Pierre Labastie wrote:
> Le 04/04/2013 18:08, Bruce Dubbs a écrit :
>> Pierre Labastie wrote:
>>> Le 03/04/2013 00:26, Bruce Dubbs a écrit :
>>>> Pierre Labastie wrote:
>>>>> Le 02/04/2013 19:39, Bruce Dubbs a écrit :
>>>>>> I was meaning to bring this up again. I get
>>>>>>
>>>>>> Running ./pmap.test/pmap.exp ...
>>>>>> FAIL: pmap X with unreachable process
>>>>>> FAIL: pmap XX with unreachable process
>>>> That means that it can't find /proc/1. If /proc is mounted, that should
>>>> always be there, e.g. `cat /proc/1/cmdline`.
>>>>
>>>>
>>>>>> vmstat gives me:
>>>>>>
>>>>>> # of expected passes 6
>>>>> I have not been able to reproduce the /proc/diskstats beginning with
>>>>> sr0. Only in that case does the vmstat test fail.
>>>> Isn't sr0 a cdrom? On my system, I have:
>>>>
>>>> 11 0 sr0 0 0 0 0 0 0 0 0 0 0 0
>>>>
>>>> Major dev#, minor dev#, name, counters...
>>>>
>>>>
>>> The failure in the test depends on the ordering of the the
>>> /proc/diskstats table. This morning, I had:
>>> -------------------------------
>>> pierre@debian32-virt:~$ cat /proc/diskstats
>>> 2 0 fd0 0 0 0 0 0 0 0 0 0 0 0
>>> 11 0 sr0 19 0 152 136 0 0 0 0 0 136 136
>>> 8 0 sda 32783 8723 2567928 84792 336771 8561249 71767606
>>> 11478240 0 1477316 11607988
>>> 8 1 sda1 559 2108 19320 1148 4 0 20 0 0 956 1148
>>> 8 2 sda2 161 31 1536 172 0 0 0 0 0 172 172
>>> [...]
>>> -------------------------------
>>> And the test failed with:
>>> Running ./vmstat.test/vmstat.exp ...
>>> FAIL: vmstat partition (using sr0)
>>>
>>> === vmstat Summary ===
>>>
>>> # of expected passes 5
>>> # of unexpected failures 1
>>> /sources/procps-ng-3.3.7/vmstat version 3.3.7
>>> -------------------------------
>>> The problem is that ' 11 0 sr0 19 0 152 136 0 0 0 0 0 136 136'
>>> matches
>>> '\\s+\\d+\\s+\\d+\\s+\(\[a-z\]+\\d+\)\\s+\(\[0-9\]\[0-9\]+\)' (in
>>> vmstat.exp).
>> I guess they were not expecting you to have done reads from the cdrom.
>>
> I haven't. Of course, I could disable the CDROM on the virtual machine.

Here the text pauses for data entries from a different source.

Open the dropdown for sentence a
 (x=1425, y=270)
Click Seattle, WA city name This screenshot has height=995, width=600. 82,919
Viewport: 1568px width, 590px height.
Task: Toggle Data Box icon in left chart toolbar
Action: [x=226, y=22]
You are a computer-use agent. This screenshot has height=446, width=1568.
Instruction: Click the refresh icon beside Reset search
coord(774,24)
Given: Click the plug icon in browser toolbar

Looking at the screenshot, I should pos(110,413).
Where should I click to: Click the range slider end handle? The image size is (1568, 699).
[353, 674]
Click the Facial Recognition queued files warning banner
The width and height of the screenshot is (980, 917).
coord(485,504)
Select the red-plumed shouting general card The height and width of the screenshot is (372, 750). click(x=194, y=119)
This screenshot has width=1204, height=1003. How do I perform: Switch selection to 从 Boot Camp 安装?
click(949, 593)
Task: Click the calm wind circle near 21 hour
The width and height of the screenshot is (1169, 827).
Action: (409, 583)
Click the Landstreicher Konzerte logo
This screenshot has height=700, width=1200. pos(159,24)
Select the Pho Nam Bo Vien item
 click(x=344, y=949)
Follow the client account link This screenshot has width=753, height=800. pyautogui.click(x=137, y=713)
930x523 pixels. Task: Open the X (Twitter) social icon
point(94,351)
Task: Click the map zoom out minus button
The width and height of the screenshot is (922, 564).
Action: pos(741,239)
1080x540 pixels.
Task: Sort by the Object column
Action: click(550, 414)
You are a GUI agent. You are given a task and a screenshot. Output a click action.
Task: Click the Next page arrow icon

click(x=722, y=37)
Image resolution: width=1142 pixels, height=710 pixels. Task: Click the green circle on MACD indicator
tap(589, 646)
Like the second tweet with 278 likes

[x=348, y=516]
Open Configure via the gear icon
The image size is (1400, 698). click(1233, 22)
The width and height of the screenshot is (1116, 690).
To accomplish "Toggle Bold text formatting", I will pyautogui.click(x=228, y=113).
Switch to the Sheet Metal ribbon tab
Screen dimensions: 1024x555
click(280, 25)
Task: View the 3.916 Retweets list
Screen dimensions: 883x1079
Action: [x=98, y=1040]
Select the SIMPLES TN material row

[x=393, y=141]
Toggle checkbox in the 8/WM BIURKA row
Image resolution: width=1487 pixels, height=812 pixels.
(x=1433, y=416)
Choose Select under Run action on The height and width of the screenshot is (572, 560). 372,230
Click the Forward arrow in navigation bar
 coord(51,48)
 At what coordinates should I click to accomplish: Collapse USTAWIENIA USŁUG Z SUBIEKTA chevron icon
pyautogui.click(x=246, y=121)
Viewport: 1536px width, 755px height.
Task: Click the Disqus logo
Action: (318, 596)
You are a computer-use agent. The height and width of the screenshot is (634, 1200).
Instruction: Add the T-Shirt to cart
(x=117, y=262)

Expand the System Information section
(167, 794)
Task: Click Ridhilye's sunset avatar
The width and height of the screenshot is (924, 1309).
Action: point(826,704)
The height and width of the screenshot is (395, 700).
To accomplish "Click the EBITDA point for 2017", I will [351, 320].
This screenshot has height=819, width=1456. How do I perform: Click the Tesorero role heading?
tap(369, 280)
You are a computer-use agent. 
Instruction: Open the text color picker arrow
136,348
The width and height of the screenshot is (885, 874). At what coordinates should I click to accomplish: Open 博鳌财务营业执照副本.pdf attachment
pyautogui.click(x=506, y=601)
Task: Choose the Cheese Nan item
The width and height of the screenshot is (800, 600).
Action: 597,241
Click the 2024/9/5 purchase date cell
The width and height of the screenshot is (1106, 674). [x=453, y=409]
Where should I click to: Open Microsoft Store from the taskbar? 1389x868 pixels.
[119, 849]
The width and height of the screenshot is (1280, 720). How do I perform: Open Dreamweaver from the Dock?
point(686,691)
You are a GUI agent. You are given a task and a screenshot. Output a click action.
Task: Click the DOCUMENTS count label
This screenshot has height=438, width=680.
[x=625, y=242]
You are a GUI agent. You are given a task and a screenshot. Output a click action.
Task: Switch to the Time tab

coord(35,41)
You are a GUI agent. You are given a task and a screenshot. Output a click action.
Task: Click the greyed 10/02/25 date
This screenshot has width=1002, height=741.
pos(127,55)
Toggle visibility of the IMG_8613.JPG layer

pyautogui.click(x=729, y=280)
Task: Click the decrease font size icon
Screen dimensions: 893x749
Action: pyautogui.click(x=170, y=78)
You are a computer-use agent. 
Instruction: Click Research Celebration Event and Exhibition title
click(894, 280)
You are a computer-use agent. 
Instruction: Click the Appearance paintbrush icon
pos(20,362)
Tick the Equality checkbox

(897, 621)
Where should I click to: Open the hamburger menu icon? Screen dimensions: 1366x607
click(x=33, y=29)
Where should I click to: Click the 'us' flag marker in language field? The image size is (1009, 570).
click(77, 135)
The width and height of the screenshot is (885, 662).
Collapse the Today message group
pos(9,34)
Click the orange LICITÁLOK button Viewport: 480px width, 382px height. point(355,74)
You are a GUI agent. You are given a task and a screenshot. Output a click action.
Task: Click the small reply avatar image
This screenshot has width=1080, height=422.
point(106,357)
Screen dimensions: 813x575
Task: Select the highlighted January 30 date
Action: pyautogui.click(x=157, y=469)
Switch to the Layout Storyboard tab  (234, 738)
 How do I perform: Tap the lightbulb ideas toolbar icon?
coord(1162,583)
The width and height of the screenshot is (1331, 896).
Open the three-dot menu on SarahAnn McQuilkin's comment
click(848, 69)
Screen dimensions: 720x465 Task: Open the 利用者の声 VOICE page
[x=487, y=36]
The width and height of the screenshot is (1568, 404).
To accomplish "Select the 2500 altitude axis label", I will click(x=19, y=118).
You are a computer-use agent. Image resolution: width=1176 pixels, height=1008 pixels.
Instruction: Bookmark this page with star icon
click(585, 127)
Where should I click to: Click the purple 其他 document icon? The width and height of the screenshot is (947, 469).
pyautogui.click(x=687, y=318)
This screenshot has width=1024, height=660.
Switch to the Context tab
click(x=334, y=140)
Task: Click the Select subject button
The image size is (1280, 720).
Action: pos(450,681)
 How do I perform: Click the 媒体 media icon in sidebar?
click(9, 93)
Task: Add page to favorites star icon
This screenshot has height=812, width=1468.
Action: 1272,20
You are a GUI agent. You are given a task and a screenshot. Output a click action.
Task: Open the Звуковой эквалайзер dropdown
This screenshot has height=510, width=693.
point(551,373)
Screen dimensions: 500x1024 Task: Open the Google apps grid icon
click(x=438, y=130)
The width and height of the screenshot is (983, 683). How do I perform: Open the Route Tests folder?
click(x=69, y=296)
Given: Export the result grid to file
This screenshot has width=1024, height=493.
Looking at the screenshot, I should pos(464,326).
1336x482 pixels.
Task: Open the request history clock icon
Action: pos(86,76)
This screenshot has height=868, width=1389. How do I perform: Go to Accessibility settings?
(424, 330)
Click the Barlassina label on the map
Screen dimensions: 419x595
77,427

> But when it is present, there are always a few reads, even if I boot
> from disk. I guess the kernel makes a few reads at init time.
That seems specific to your virtual system (which one?). My non-virtual
system has:
11 0 sr0 0 0 0 0 0 0 0 0 0 0 0
But it is after sd{a,b,c}, so it is a race condition also.
Perhaps the search should be for [s|h]d[a-z]\s+\d\d+
> When I sent the mail, I had not yet read about tcl regexp... Changing to
> \[a-z\]\{3\} should work too. I think you need to escape the braces
> because they would be interpreted by the shell. For example, the true
> regexp above is:
>
> \s+\d+\s+\d+\s+([a-z]+\d+)\s+([0-9][0-9]+\),
> but \, (, ), [ and ] need to be escaped (and so do { and })
>
> Not trying that tonight since I want to commit the jhalfs patches...
Understand. It may be worth reporting upstream.